Once we have a goal for a clean dataset, there must be a clear plan laid out to collect the data. What are key identifying factors that can be associated with each dataset to enable them to be joined with other datasets? For example, in a paint-by-number, one number is always associated with one color. On a farm, our cow number can be one clear identifying key.
Minimizing data loss is also a critical step that requires proper planning. What happens when data loggers fall off; who is tracking this, and who handles replacing them? What time frame should this happen within, and who is accountable for making it happen?
For feed samples, who should be collecting these, and are they trained on how to properly sample so the information returned is correct? What days should samples be collected, and is the frequency of sampling aligned with the goals on how the data should be used?
These are all questions and conversations that need to be had among the management and decision-making teams on farms to ensure there is a plan in place for the technologies that yield big datasets. Although it may sound complicated, it can be as easy as implementing a milking parlor preparation routine.

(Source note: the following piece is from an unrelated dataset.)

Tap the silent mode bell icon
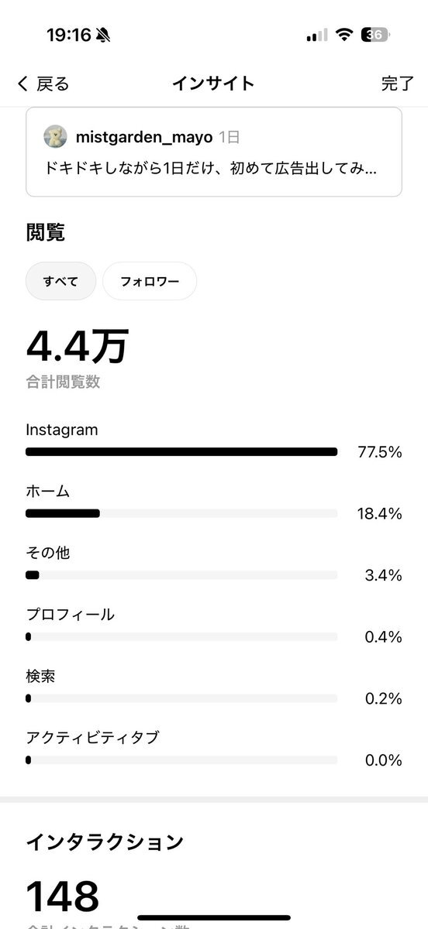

Once we have the correct key to fill in our paint-by-number, and the paint to create the picture, we can start to fill in all the spaces to develop a clear picture and understand what our data are telling us. The more observations or numbers that are present, the more detailed the picture will be. In addition, more observations also help create a more robust dataset.
For example, a wrong observation in a detailed paint-by-number may have less of an effect on the outcome than one with fewer numbers or blanks. Similarly, if one day our milk meter reads a cow's milk production value incorrectly as 1 pound of milk for one milking, but we have all other data points correct for the lactation, this is less likely to have an impact on her average than if we only have one correct reading per day or week.
This is demonstrated in Figure 1. As the number of observations decrease, the standard deviation (SD) of a missing observation or incorrect observation also has a much greater impact. This concept applies to all the data we collect on farms, whether they be feed analysis, feed mixing, reproduction, production or health-related; the more observations we have, the more robust the data becomes to incorrect, outlier or missed observations.
One thing that was reiterated to me when in graduate school, and has become an increasingly common conversation, is keeping in mind what goals we want to achieve with the dataset. Once we identify these goals, then a data table can be constructed around these questions, while also being built in such a way that it can be used to help answer future questions and grow year to year. Just as knowing what we are painting will help us along the way, knowing our end goal with data will also do the same.
As clean datasets grow day by day or year by year, they become more valuable and can help us answer larger questions. However, they must be developed purposefully and cleanly to help us do so. When all the technologies on a farm begin to interact with each other, or at least their underlying data frames, the scale of the questions we can answer also grows.
Although data may never replace the value of our boots on the ground, they can help guide decisions and increase the rate at which improvements happen, enabling farms to also increase profitability at a faster rate.